Conséquence : les banques qui, à grand renfort de publicité, se présentaient comme étant les plus sûres et sollicitaient la bienveillance des Congolais pour devenir leur clientèle, disparaissaient les unes après les autres. Des banques publiques révolutionnaires qui faisaient la fierté du régime de Mobutu, seulement trois, à savoir : la Banque commerciale du Congo (BCDC), la BIAC et la CITI, ont résisté à la tempête. Et comme par hasard, elles sont toutes des filiales des multinationales. Le plus étonnant est sans doute la longévité de la BCDC, qui commémorait, en 2009, son centenaire. Elle aura tout vécu durant son siècle d’existence : la colonisation qui l’a portée sur les fonts baptismaux pour remplir la double tâche pionnière de bancariser et de monétiser la colonie du Congo-Belge, l’indépendance et les soubresauts des sécessions et des rébellions , le mobutisme et ses caprices de zaïrianisation de triste mémoire, ainsi que la transition et ses incroyables pillages (1991 et 1993). L’ex-BCZ, dont l’animal totem est l’éléphant – une grosse bête robuste dotée des facultés de courir rapidement, d’écraser tout sur son passage, d’essuyer tous les coups et de résister, mais, aussi, de l’instinct foncier de la mémoire – sait éviter la répétition de mauvaises analyses et décisions.

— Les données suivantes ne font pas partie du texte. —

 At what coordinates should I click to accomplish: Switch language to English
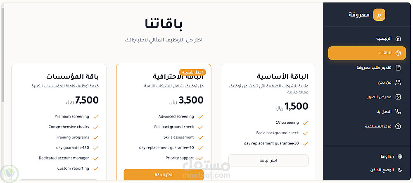pos(387,157)
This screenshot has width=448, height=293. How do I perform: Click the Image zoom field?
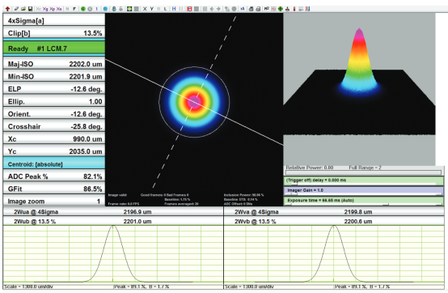[54, 201]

N’eut été l’interférence intempestive des dignitaires du Mouvement populaire de la Révolution (MPR), le Parti-État, dans les années 1970-1980, les banques gérées par la crème des banquiers autochtones : la BK de Dokolo, la BZCE d’Isungu et l’UZB de Tshilombo, qui menaçaient le leadership de la BCZ, auraient certainement fait parler d’elles aujourd’hui.
Espérance de vie.
Les rapports annuels de la BCC montrent que l’espérance de vie d’une banque en RDC dépassait rarement une décennie. Beaucoup de facteurs expliquent leur faillite. En amont, il y avait incontestablement la crise économique internationale amplifiée par les facteurs nationaux. Cependant, la mal-gouvernance semble être un des facteurs cruciaux car le rôle d’un manager, c’est de prévoir, d’anticiper et de savoir ployer sur ses jambes quand survient la tempête. Les anecdotes sont légion. Lorsque la NBK a commencé à éprouver ses difficultés au début des années 1990, des agents pointaient du doigt leurs dirigeants pour avoir accordé des crédits à des amis sans tenir compte des critères prudentiels de rentabilité du projet et de crédibilité de l’emprunteur. Un ancien P-dg de la banque publique NBK avait défrayé la chronique, en 1991, pour avoir débloqué une importante somme d’argent en faveur d’une femme qui s’était présentée comme l’envoyée de la première dame de la République. À la banque publique BCA, les hommes du pouvoir envoyaient des proches pour obtenir des crédits. Un ancien P-dg de cette banque publique était abasourdi de s’entendre dire par une cliente qu’elle ne savait pas que l’argent perçu était à rembourser («Toyebaki te ke ezalaki ya kozongisa»)… C’était le quotidien des banques publiques saignées à blanc par les hommes au pouvoir. Sur la crise de la BC, l’ancien gouverneur de la BCC, Jean-Claude Masangu, avait déclaré que les banques prenaient des « risques inconsidérés ».